# Practice



## stevel1017 (Apr 30, 2007)

How often, and what do you pratice?
I try and get to the range 2 nights a week, about 40 to 80 balls each night, and work a lot on my mid to short irons.
Then at lunch (lucky to get 1 hr lunches) I chip or practice half wedges for about 1/2 hr 3 to 4 days a week (weather permitting)


----------



## Foster4 (May 2, 2007)

since i work 2-6 everday mostly i get up and try to play in the mornings. Then after work i will go hit a small bucket and practice my short game for about 2 hrs. I probably do this about 3-4 times a week and i at least try to hit about 6 times a week and practice my short game


----------



## 300Yards (Jan 23, 2007)

Well..my scedule varies, cause I don't have consistent work hours, but I get on the course 4x a week. I practice my irons shots on the range, starting with my PW, and going up to my 3 iron. Then, I use the rest of my balls, and practice my wedges on the chipping green. After that, I go to the putting green, and a feel for the green speeds, and breaks that day. I typically fo through 200 balls, in my practice routine. I don't hit my wood or driver, at all during practice. The first two holes are Par 3s, so I don't see the need to do so. Then depending on how my scedule is, I may go ahead, and play a round, or go home, and get ready for work after that.


----------



## golfermatt91 (Jul 14, 2006)

because i am 16 and dont have much money im at the range about 3 times a week and play 1 time a week.


----------



## 65nlovenit (Dec 8, 2006)

Your practice schedule is a good one Steve…. Just a few suggestions. Your practicing your short game, so I’m assuming your able to hit your 7/8/9 and wedges successfully. What I would suggest, now you’ve got to practice accuracy and distance control. Ranges are usually poor places to practice either. They fail to provide realistic targets or accurate yardage markers. I would suggest you purchase a couple sets of cheap sports cones (Wal-Mart carries them, 3 to a package). Find a vacant ball field, and walk off a hundred and twenty five yards, putting a cone down at the 15,25,50,75,100,125 yard marks. Get a golf buddy to stand off to the side and watch you chip. Use all of your wedges and 9 iron. Invest in a cheap set of kids portable CB radios, have your buddy call back each one of your shots. This way you’ll get to know how far you can hit a given club, and also it will help you recognize different yardages, so you’ll know what club to use when your on the golf course. Next set up a dummy flag stick and practice lobbing to the flag, don’t be happy till you can cluster your shots within a ten foot radius. When you see these guys on the TV, they go right at the flag, the closer you can get your shot to the flag, the shorter your putts going to be. ACCURACY & DISTANCE CONTROL. Then of course hours and hours of putting practice can’t hurt either, in particular distance control…


----------



## stevel1017 (Apr 30, 2007)

I wish I could find a vacant ball park or something along that nature, but unfortunately around here, all the parks and ball fields have a big sign "NO GOLFING" :-(


----------



## bjterry62 (Jun 12, 2007)

I try to go to the range and hit an 80 ball bucket about 3 times a week.

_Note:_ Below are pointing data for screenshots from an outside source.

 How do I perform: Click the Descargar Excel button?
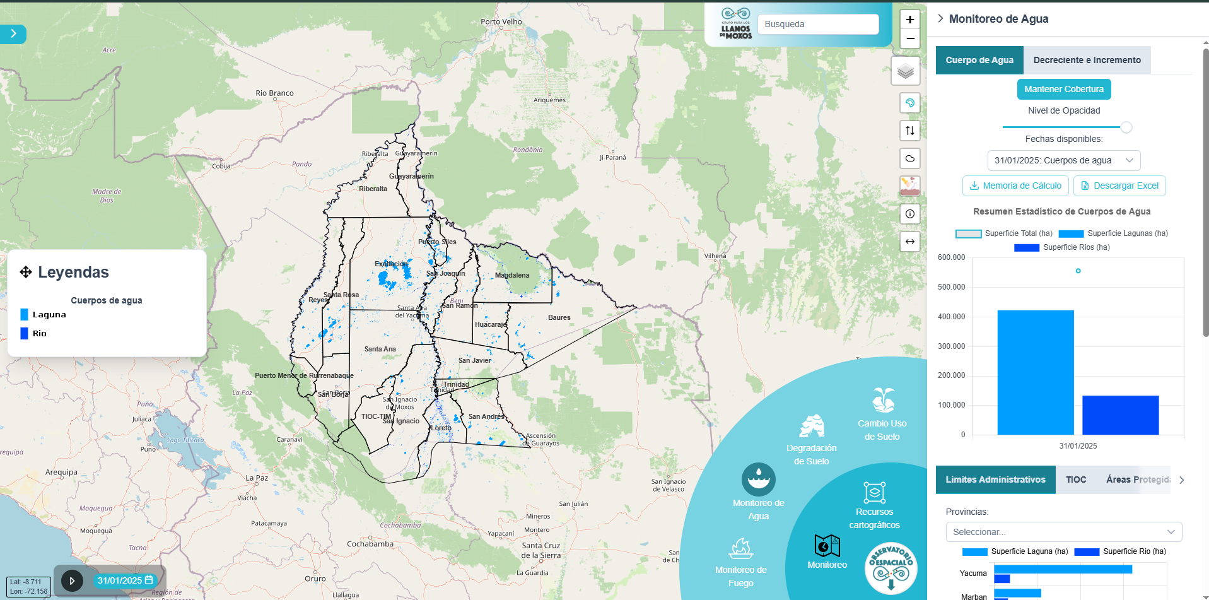click(x=1119, y=185)
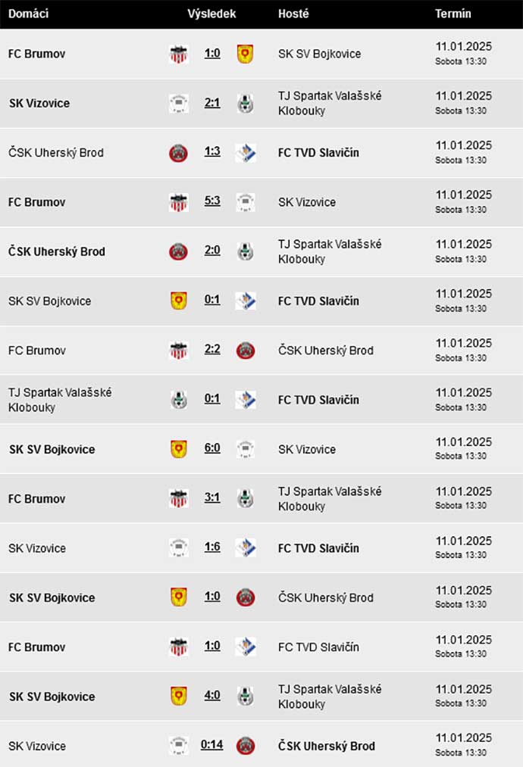Click Spartak Valašské Klobouky crest beside 4:0 score
Screen dimensions: 523x767
click(x=246, y=696)
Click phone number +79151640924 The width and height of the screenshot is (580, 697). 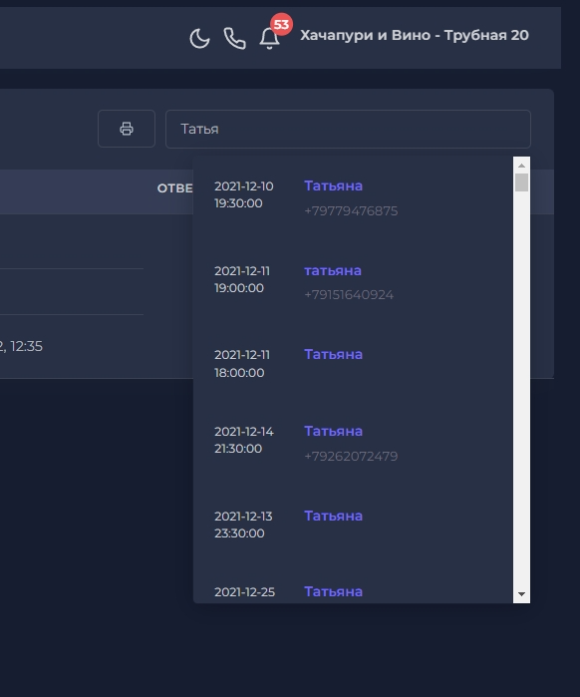point(349,295)
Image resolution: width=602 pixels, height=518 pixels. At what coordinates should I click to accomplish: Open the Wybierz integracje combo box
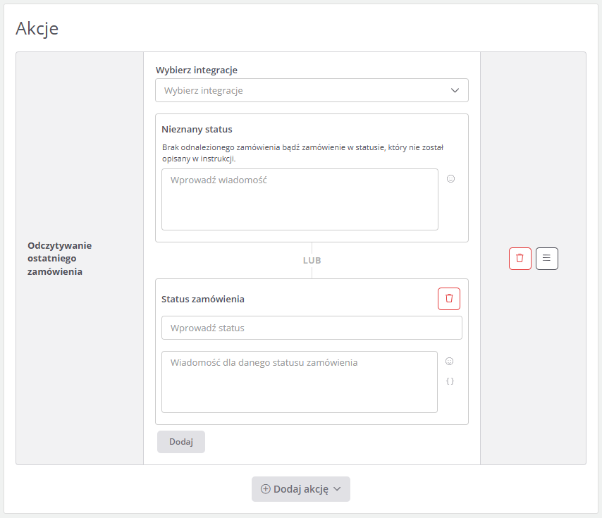pyautogui.click(x=303, y=90)

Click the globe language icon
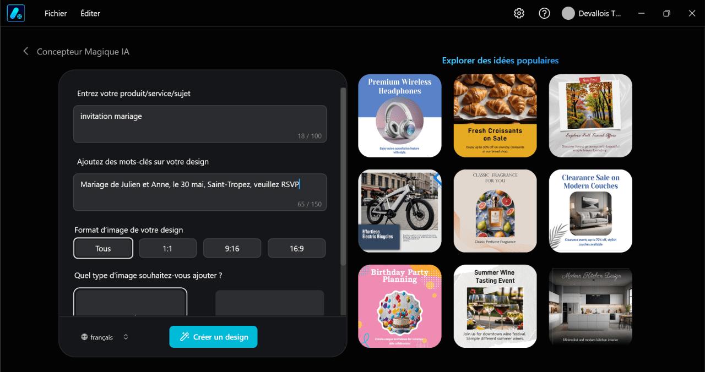pos(84,337)
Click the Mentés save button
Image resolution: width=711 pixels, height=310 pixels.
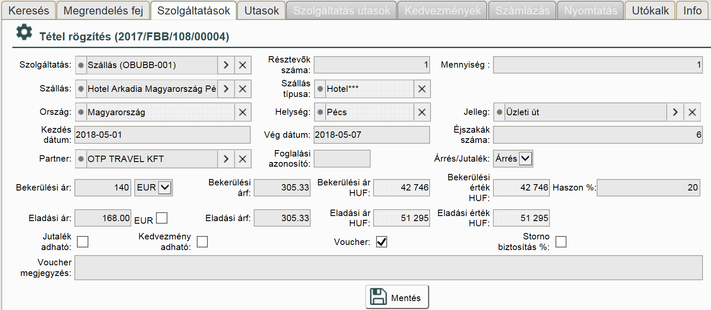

Start with PW (15 balls) and work up through odd numbers to 3i (8 to 10 balls each), ALWAYS aiming at a specific target and ALWAYS going through my preshot routine. I rarely worry about distance with range balls, but I do like to focus on the contact and the ball flight that I'm shooting for. I then switch to the woods. I only hit about 5 balls each with my 2 fairway woods and the driver. Focusing on smooth takeaway and acceleration through the ball. I then polish off the remaining balls hitting to a flag around 100 to 115 yds.

Every day on my lunch break, I go to a nearby course and spend 45min putting and chipping. I only use game balls during short game practice because these are the balls I'm going to be playing with and I want to KNOW the feel will be the same when I'm playing. Also, tests have shown that putting distance can vary A LOT depending on what ball you are using. 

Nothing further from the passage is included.